India’s largest grey cement manufacturer UltraTech Cement is expected to report better volumes and a recovery in sales but profit is expected to dip when it reports its December quarter numbers on January 21.
UltraTech Cement's consolidated revenue is likely to rise by 19.5 percent year on year (YoY) and 11.7 percent quarter on quarter (QoQ) to Rs 15,191.5 crore, according to a brokerage poll conducted by Moneycontrol.
Net profit is expected to grow 46.2 percent QoQ to Rs 1,105.2 crore but is seen declining 5.7 percent YoY.
After witnessing a sharp dip in profitability in the second quarter of FY23 because of escalated operating costs and a fall in cement prices, manufacturers are likely to report an earnings recovery in Q3FY23 on the back of better volumes, an uptick in realisation and partial cost relief, said Elara Securities.
It, however, warned that the overall cement demand was hampered due to the festival season in October, limited availability of labour and regional issues such as construction ban in northern pockets, elections in Gujarat, muted sand availability in Punjab and the rise in agricultural activities in rural areas.
UltraTech Cement will report a volume of 23.8 million tons, up 11 percent YoY and 7.5 percent QoQ, factoring in seasonal recovery and a low base, Kotak Institutional Equities said.
It estimates blended realisations increased by 1.3 percent QoQ and 6.4 percent YoY, led by front-ended price hikes during the quarter.
In the December quarter, cement prices increased around 2 percent sequentially across India, HDFC Securities said.
The increase was approximately 4-6 percent QoQ in the east and south regions, 1-2 percent in the west, while the north was flattish. In the central region, prices corrected by a percent from the September quarter, the brokerage said.

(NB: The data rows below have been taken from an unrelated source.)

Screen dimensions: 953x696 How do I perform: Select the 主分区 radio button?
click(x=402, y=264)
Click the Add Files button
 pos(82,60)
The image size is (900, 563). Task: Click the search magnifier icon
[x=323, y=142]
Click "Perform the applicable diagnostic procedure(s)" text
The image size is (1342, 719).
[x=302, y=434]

Channel checks indicate that all-India average cement prices are likely to rise about 3 percent YoY and around 2 percent QoQ in Q3 of FY23, Elara Securities said.

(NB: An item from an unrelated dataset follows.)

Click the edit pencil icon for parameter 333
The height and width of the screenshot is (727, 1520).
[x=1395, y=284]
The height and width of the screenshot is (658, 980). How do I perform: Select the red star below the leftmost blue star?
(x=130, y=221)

Kotak Institutional Equities estimated that costs per ton would decline sequentially, down 1.2 percent QoQ, led by operating leverage and marginally by lower power-fuel cost.

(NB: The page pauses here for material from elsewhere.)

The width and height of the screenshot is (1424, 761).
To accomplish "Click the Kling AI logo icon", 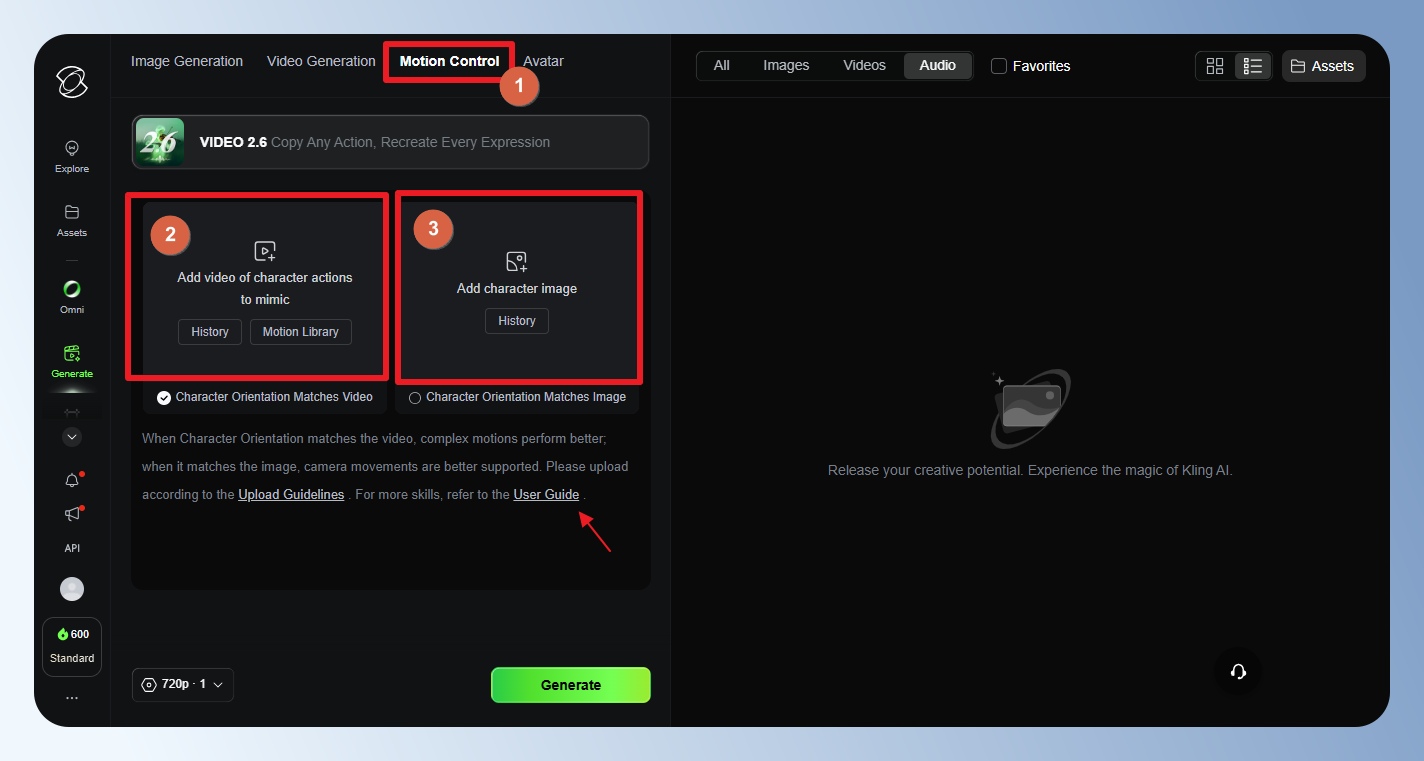I will click(x=72, y=82).
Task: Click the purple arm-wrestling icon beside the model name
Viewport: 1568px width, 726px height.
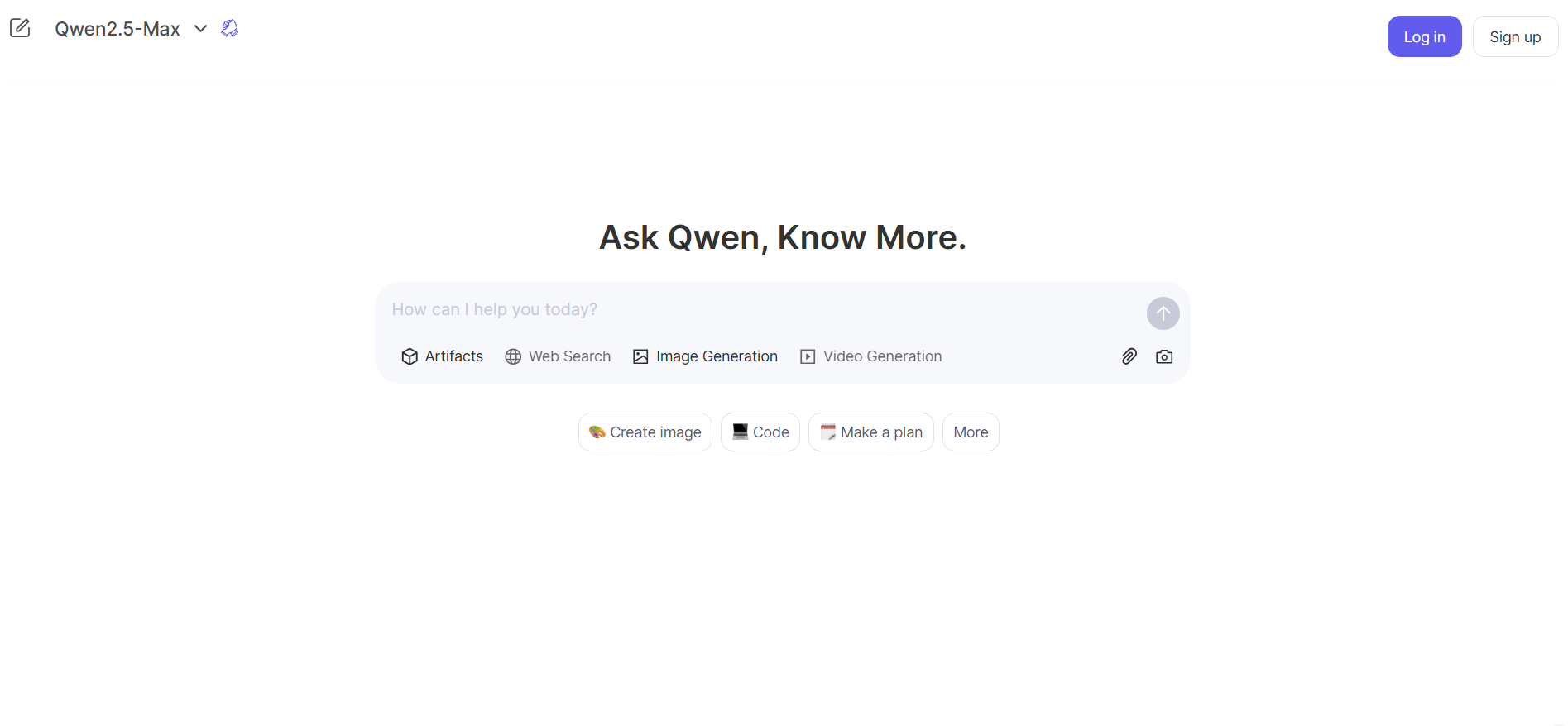Action: click(230, 29)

“We estimate cement EBITDA/ton to recover sequentially to Rs 957/ton (-10.3 percent yoy, +17.2 percent QoQ), led by a combination of higher realizations and lower costs.”
The operating margins of cement companies have contracted sharply over the past year due to elevated fuel prices, of pet coke as well as imported coal. Fuel prices have started to cool off and have corrected approximately 21-41 percent from their peaks.
“We believe energy cost peaked out in 2QFY23 and expect a reduction in energy costs from 3QFY23 onwards (reduction of INR200/t over 3QFY23-1QFY24E based on current coal/petcoke prices),” said Motilal Oswal Financial Services.
Overall, analysts believe that better realisation, lower fuel prices, and operating leverage gain will aid margin expansion for cement manufacturers.